Can we follow protocol and you make a pull request on my repo ?
Which repo would that be? I looked on your github page and couldn't find a repo for Zog, but maybe I overlooked it? Or is it somewhere other than github?
Hmm - maybe heater can have a RISC V surrounded by ZPU minions in a future FPGA. I assume that the ZPU is smaller than a RISC V, but haven't verified. I hacked on a Propeller COG core out of curiosity and it seemed larger than RISC V at least in the Lattice iCE40 parts. (The free tools don't like the multidimensional wires which Chip used as muxes.)
It looks like it might almost be a drop in replacement for the picorv32. I had half a mind to do that and see how big it came out when compiled under Quartus, even if I never got it running.

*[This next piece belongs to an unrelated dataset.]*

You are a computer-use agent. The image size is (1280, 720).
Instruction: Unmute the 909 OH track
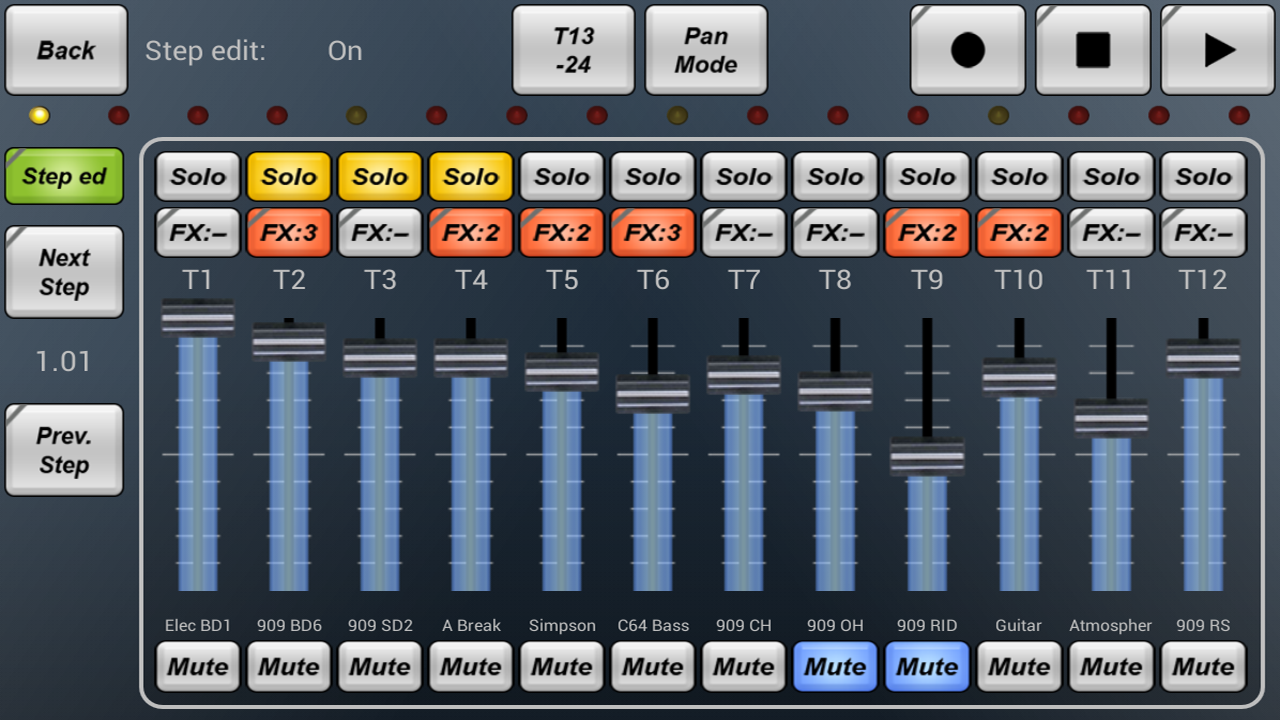[x=835, y=666]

Wikipedia says this: "The base ZPU has a 32-bit data path. The ZPU also has a variant with a 16-bit-wide data path, to save even more logic."

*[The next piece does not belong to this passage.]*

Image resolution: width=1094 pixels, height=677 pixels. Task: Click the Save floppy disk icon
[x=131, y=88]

Do you know if the ZPU-GCC supports also the 16bit wide ZPUs (16bit int and 32bit long)?
I have not found a commandline switch for that.
For small FPGAs and simple control tasks, a 16bit version of the ZPU would be very welcome.
The picorv32 only takes 7% of a DE0 Nano and fits in those cheap little Lattice ICE 40 devices with plenty of room spare. One can even make a version that uses 16 registers instead of 32 for extra shrinkage.
Wikipedia says this: "The base ZPU has a 32-bit data path. The ZPU also has a variant with a 16-bit-wide data path, to save even more logic."
Do you know if the ZPU-GCC supports also the 16bit wide ZPUs (16bit int and 32bit long)?
I have not found a commandline switch for that.
For small FPGAs and simple control tasks, a 16bit version of the ZPU would be very welcome.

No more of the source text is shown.